March 17, 2018: In the southeast someone fired four mortar shells from Iran into Pakistan (Baluchistan). There were no injuries or damage.
March 15, 2018: The U.S. accused Iran of sending lots of cash to Iraq for use in efforts to influence upcoming (May) national elections. It’s rather more dangerous for Iraqi politicians to point that out but a recent visit by the American Secretary of Defense made the accusations newsworthy in Iraq and a number of Iraqi politicians agreed (but often not openly).
March 14, 2018: A Russian firm got a contract to develop two Iranian oil fields. The ten year deal is meant to increase production of two existing oil fields by a third so that over ten years production will total about 67 million barrels.
March 13, 2018: In northern Iraq (between Samarra and Tikrit) a unit of the Iraqi Presidential Guard clashed with a pro-Iran PMF unit, leaving a Presidential Guard commander dead and two of his troops wounded. Iraq complained to Iran about this and Iran did not offer much of a response.
March 12, 2018: The U.S. is using its considerable influence in Oman and Qatar to persuade these states to crack down on the Iranian arms smuggling in Yemen. There two Arabian states depend on American support to protect them from Saudi hostility because Oman and Qatar continue (as they have for centuries) trading with Iran. The direct American pressure will produce some action but the question is how much.
March 11, 2018: In the southeast four Iranian Baluchis based in Pakistan attacked a checkpoint fifty kilometers inside Iran. The four Baluchis were killed. One of the attackers was wearing an explosive vest which he detonated during the encounter. Two Iranian militiamen were wounded. The four were in a truck rigged with explosives but these did not go off.

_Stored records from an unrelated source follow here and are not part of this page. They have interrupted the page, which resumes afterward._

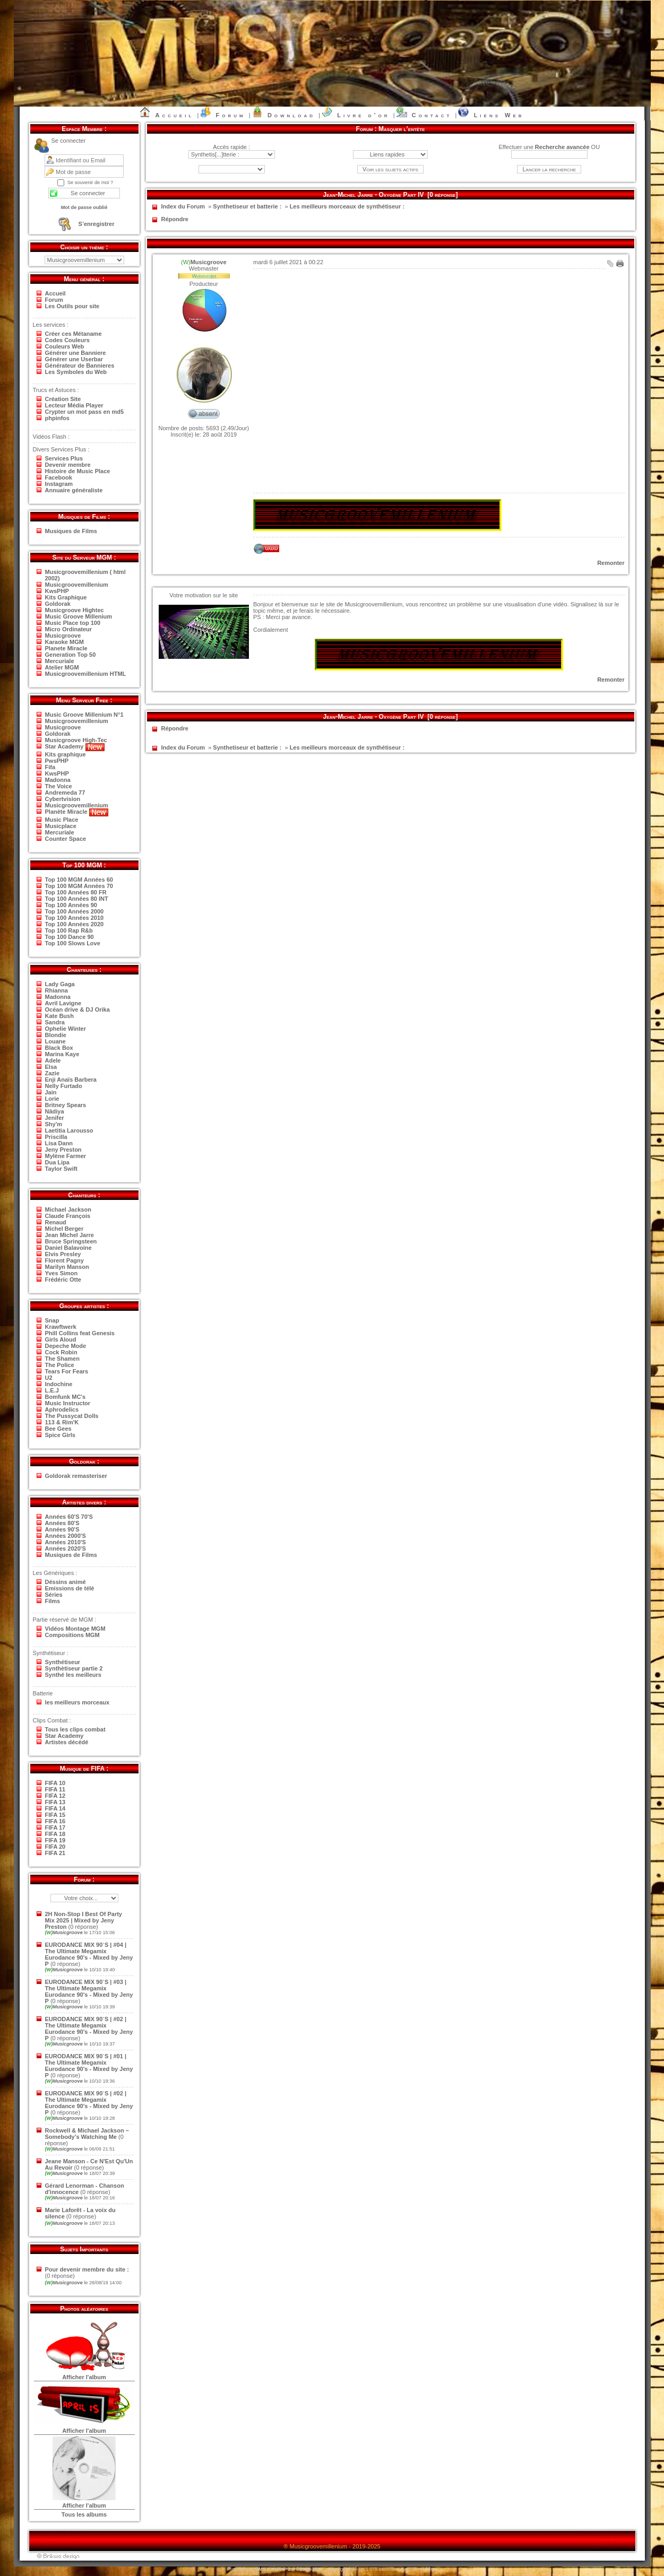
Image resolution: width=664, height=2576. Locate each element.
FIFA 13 (55, 1802)
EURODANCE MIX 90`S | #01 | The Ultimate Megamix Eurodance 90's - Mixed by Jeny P (89, 2065)
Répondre (174, 219)
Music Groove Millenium (79, 616)
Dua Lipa (57, 1162)
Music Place (62, 819)
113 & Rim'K (62, 1422)
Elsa (51, 1067)
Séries (54, 1594)
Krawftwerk (60, 1327)
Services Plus (64, 458)
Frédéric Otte (63, 1279)
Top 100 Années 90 (71, 905)
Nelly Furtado (63, 1086)
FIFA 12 (55, 1795)
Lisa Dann (59, 1143)
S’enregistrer (97, 224)
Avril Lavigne (63, 1003)
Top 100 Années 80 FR (76, 892)
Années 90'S (62, 1529)
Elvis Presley (63, 1254)
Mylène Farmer (66, 1156)
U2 (49, 1377)
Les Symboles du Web (76, 372)
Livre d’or (363, 115)
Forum (231, 115)
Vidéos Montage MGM (75, 1628)
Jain (51, 1092)
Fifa (50, 767)
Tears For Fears (67, 1371)
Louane (55, 1041)
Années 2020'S (65, 1548)
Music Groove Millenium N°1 (84, 714)
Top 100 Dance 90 (69, 937)
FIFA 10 (55, 1783)
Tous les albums (84, 2514)
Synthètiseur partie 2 (74, 1668)
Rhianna (56, 990)
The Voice (58, 786)
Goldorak (58, 604)
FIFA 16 (55, 1821)
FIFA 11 (55, 1789)
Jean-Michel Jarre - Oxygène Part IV (373, 194)
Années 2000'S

March 7, 2018: Iran revealed that 2,100 Iranians had died since 2011 fighting in Syria and Iraq. The occasion for this admission that the 2,100 trees planted near a Shia religious shrine represented those deaths. This number was not a surprise as it was close to previous estimates based on reported funerals for Iranians who had become “martyrs” in that period while in Iraq or Syria.